The UCLA iGEM was honored to hold the first ever Southern California iGEM Meetup on Thursday, August 6th. Team members from the University of California, San Diego (UCSD), University of La Verne and La Cañada High School, and the LA Biohackers Community Lab attend our meetup at the Molecular Biology Institute at UCLA. Here is a link to the powerpoint we delivered at the meet up, and below are pictures from our event. Teams discussed their ongoing projects and offered advice to members struggling with certain aspects of their experimental design, and discussed the pertinent issues for all iGEM teams in terms of logistics, team organization and project design. Additionally, we discussed the state of iGEM and synthetic biology as a rapidly emerging biotechnology field in the United States, especially in the context of developing scientific communications to combat rising negative publicity and misinformation toward the use and safety of genetically modified organisms. Through our meet up, we hope to spur not only a collaborative experience in local teams to work together in solving synthetic biology problems, but also a space where teams can discuss maintenance and sustained success of an iGEM team, especially in dire financial circumstances We hope to increase of presence in the California community, and encourage both Northern Californian and local high school teams to attend our meet up, in an effort to sustain further project collaboration.

iGEM Team Mentorship and Development

Outside of the meet up, we were honored to help assist in the development and conception of multiple iGEM teams in the local area. Through advice and collaboration with Dr. Jennifer Tsui of the University of La Verne and David Yao, co-founder and advisor of the UCLA iGEM team, we delivered a talk at the University of La Verne to discuss our project and potential avenues for synthetic biology research at an undergraduate level. From this seminar and from our work with Dr. Tsui, we are honored to have helped inspire and start the University of La Verne iGEM team!
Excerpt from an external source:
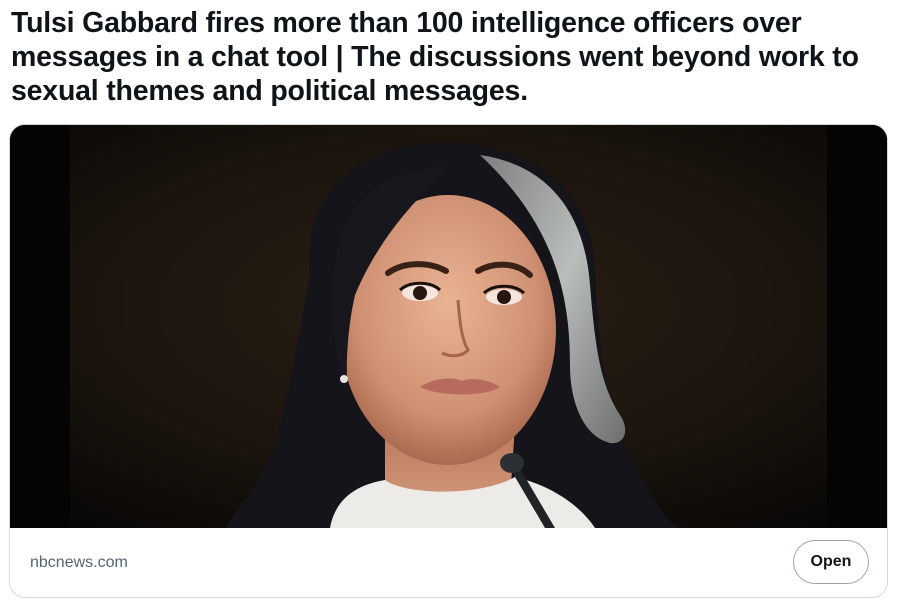  What do you see at coordinates (831, 562) in the screenshot?
I see `open-button: Open` at bounding box center [831, 562].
Additionally we are honored to begin our work in assisting and developing the projects of the Granada Hills Charter High School iGEM Team, a newly formed team organized by student Anoop Nanda and advisor Jeanette Chapleu. We are excited about the prospects of working in conjunction with this local LAUSD high school to bring STEM Education and scientific research to the San Fernando Valley area!

Lastly, UCLA iGEM project coordinator Fasih Ahsan was selected as a team mentor for the TecCEM iGEM team through the AlumniGEM mentorship program. From this , Fasih assisting in implementing, designing, and mentoring much of the TEcCEM project, especially in the potential avenues for characterization of their BioBricks, feedback on the Jamboree presentation and project description, and in offering assistance for protocol troubleshooting. He was honored to have worked with them this summer!